During the Falkland’s War the British allocated one carrier, eleven destroyers, five nuclear powered submarines, one diesel submarine and over 25 helicopters to the ASW task. These assets all but depleted their available stores of sonobuoys and expended so many weapons that the United States was called upon to provide replenishment for British inventory. All of these assets and resources were used to counter one small diesel electric submarine, SAN LUIS.

As recently as 2004, the two day prosecution of an old and noisy Chinese HAN class nuclear submarine in Japanese waters required an entire United States Navy P-3 maritime patrol aircraft squadron, numerous Japanese Defence Force P-3s, a number of United States Navy submarines and surface ships and a T-AGOS surveillance ship equipped with towed sonar.
It is also true to say that suspecting there is one submarine in an area and reacting to it does not mean that the enemy is safe in other areas.

The nature of submarines also fosters the use of deception to effect sea control. During the Falklands War the Argentinean submarine SANTIAGO DEL ESTERO was inoperable during the conflict due to an inability to submerge, but Argentina – convinced that the United Kingdom was in receipt of satellite intelligence – went so far as to reposition her to a covered location in the hope that the British would conclude she was on patrol.

Sea Denial
Sea denial is the military term describing attempts to deny the use of the sea by enemy forces, or by merchant traffic engaged in war sustaining trade, in situations where one’s own forces are unable to establish sea and air control. Sea denial is in many ways an inverse form of sea control.

The mere fact that a submarine is active, or is even suspected of being active, in a particular region can deny the enemy the use of that area. Overt signalling or subtle hinting of a submarine’s presence to an enemy can serve to deny that enemy the ability to utilise areas. Provided the capability exists, there may be no requirement to actually deploy a submarine to achieve sea denial.

The Argentinean retreat after the sinking of the old cruiser the GENERAL BELGRANO provided the Royal Navy with far greater freedom of movement in the region than might have otherwise been possible.

A further example of the strike threat posed by a submarine came during Operation El Dorado Canyon, an air strike operation against Colonel Qaddafi’s Libyan regime in April 1986. The presence of United States Navy nuclear attack submarines was an important reason for Libya’s six Soviet built diesel submarines remaining in port during the pre-strike and post-strike positioning of the United States Navy’s Sixth Fleet units.

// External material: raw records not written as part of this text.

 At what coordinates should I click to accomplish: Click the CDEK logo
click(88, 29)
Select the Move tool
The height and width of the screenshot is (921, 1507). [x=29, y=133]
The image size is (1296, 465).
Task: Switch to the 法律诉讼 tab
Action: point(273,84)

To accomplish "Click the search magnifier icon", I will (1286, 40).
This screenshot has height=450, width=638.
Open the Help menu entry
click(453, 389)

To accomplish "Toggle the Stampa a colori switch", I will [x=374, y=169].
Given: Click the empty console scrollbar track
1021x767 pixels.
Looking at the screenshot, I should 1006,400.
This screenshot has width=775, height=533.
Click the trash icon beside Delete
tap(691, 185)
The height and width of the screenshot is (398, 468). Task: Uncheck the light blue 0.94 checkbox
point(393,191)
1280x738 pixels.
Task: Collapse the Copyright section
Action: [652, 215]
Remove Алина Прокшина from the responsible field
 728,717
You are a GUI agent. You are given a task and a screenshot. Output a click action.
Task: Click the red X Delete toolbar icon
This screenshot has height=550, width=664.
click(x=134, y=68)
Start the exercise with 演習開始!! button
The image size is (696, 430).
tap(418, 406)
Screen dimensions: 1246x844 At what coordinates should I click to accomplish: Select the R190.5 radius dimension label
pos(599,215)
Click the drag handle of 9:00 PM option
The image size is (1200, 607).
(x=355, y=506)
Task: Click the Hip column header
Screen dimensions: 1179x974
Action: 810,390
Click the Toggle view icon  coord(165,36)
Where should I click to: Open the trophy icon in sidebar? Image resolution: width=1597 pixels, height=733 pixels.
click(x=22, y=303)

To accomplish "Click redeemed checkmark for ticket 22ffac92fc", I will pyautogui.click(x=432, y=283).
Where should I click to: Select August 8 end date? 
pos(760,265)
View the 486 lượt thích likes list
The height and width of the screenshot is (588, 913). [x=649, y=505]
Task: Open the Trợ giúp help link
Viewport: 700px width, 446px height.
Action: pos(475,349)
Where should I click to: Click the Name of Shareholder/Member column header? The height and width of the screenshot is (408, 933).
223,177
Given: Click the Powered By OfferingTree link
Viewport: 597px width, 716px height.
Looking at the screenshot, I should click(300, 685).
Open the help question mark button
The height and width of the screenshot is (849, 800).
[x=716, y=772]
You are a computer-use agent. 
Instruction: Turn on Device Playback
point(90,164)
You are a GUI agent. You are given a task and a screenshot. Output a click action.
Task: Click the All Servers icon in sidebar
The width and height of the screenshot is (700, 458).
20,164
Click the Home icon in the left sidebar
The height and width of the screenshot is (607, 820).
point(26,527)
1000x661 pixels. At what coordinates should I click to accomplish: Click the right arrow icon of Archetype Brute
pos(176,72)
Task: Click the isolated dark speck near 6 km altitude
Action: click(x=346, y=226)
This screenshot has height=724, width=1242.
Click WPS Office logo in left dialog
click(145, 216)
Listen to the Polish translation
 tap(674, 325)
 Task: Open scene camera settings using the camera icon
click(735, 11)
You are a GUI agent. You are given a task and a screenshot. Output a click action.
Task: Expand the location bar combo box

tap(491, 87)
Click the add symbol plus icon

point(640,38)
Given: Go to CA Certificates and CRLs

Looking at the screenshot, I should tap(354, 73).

Both Argentina and Libya altered their national strategies because modern submarines were present in the area of operations. These cases are both demonstrations of submarines effecting sea control.

Maritime Power Projection
Sea control, once achieved, establishes the environment for more direct efforts in relation to the land. Maritime forces can shape, influence and control this environment, as well as deliver combat forces ashore if necessary. The delivery of force from the sea is defined as maritime power projection. It can involve seaborne dispatch, transportation and insertion of land forces or the bombardment of land targets by guided or unguided weapons from seaborne platforms.

Submarines can contribute directly to Maritime Power Projection through the embarkation, transport and insertion of Special Forces and through a land strike capability. They can also assist indirectly through activities such as covert surveys or rapid environmental assessment and by offering protection to amphibious task groups.

Summary
The operational characteristics of submarines are operational stealth, endurance, freedom of movement, flexibility and lethality. When packaged together they provide mission advantage and potency at sea, even against an enemy that is, at least in theory, superior.

Submarines offer their owners both close and distant defence against direct assault, the ability to disperse and deter countering forces, power projection and intelligence gathering without significant risk of provocation and the ability to conduct a wide range of tactically effective operations once hostilities commence. They can be used to effect sea control and sea denial and to contribute to maritime power projection operations.